TL; DR
What we need is an abstraction that will drive each sprint[.]
This is commonly known as the Sprint Goal. The Sprint Goal is an essential (but often overlooked) component of successful Scrum implementations.
User-Story Sizing
We have a "heavy" story that cannot be decomposed into smaller stories. It will span several sprints.
This will cause you pain in the long run. It's very rare that an epic can't be decomposed into right-sized stories, but it can happen if:
- You have too many hidden dependencies in your stories.
- Your Product Backlog doesn't include sufficient spikes or non-functional requirements as user stories.
- Your sprint length is too short to accommodate your expected story sizes.
- Your stories include speculative functionality, rather than just the minimum releasable feature needed for a given Sprint Goal.
Your "heavy" story likely suffers from more than of of these problem areas, and I suspect it could be classified as a complex story.
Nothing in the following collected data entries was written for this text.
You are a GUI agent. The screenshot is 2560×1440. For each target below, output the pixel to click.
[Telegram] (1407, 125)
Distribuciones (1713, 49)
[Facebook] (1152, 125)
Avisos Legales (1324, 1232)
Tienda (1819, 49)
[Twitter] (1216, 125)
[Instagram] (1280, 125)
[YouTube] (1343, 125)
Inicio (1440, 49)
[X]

In User Stories Applied Mike Cohn says:
Unlike the compound story, the complex story is a user story that is inherently large and cannot easily be disaggregated into a set of constituent stories. If a story is complex because of uncertainty associated with it, you may want to split the story into two stories: one investigative and one developing the new feature.
In other words, such stories can certainly be decomposed, but the proper level of decomposition may first require changes to the way you construct stories or manage the Product Backlog. These changes are definitely worth investigating if the alternative is committing to an epic that ignores the framework's basic iterative principles.
Guidelines for Granularity
We can decompose the story into tasks all right, but tasks seem to be abstractions that are only a few hours long.
This is fine. Granularity is a matter of taste, but here are some widely-accepted Scrum granularity principles:
- Tasks should be sized so that they can be "done" or "not done" within one half-day to two business days.
- User stories must be sized to fit within a single sprint.
If tasks get much bigger, they become hard to estimate accurately. Make them too small, and they just increase process overhead.
Any given user story, though, must fit within a single sprint before it is accepted. Otherwise, you ignore the time-box principle and fall into the "20% of the story is 80% done" trap.
Use Your Sprint Goals as Story Filters
What we need is an abstraction that will drive each sprint...[towards] a well defined deliverable[.]
This is the primary purpose of the Sprint Goal. Each sprint, the Product Owner and the Team should agree on an over-arching Sprint Goal that captures the spirit of the minimum releasable increment for the sprint. Stories that don't address the Sprint Goal should probably be filtered out or de-prioritized by the Product Owner during Backlog Grooming or Sprint Planning.
Another use of the Sprint Goal is to provide the fundamental measure of success for the sprint. By definition, any sprint that satisfies its Sprint Goal is a successful sprint.
It's also not uncommon to have sprints that don't produce a releasable feature (e.g. sprints dedicated to non-functional requirements, tool-chain or process improvements, or story spikes). In the case of story spikes, for example, a Sprint Goal like:
Review the available literature on the effectiveness of embiggening a Jabberwock.
might be perfectly appropriate. Such a goal is measurable, possibly demonstrable, and most certainly a candidate for rigid time-boxing.
Scrum without Sprint Goals is somewhat akin to flying without an airplane: it might be conceptually simpler to just flap your arms, but you are unlikely to arrive at your intended destination.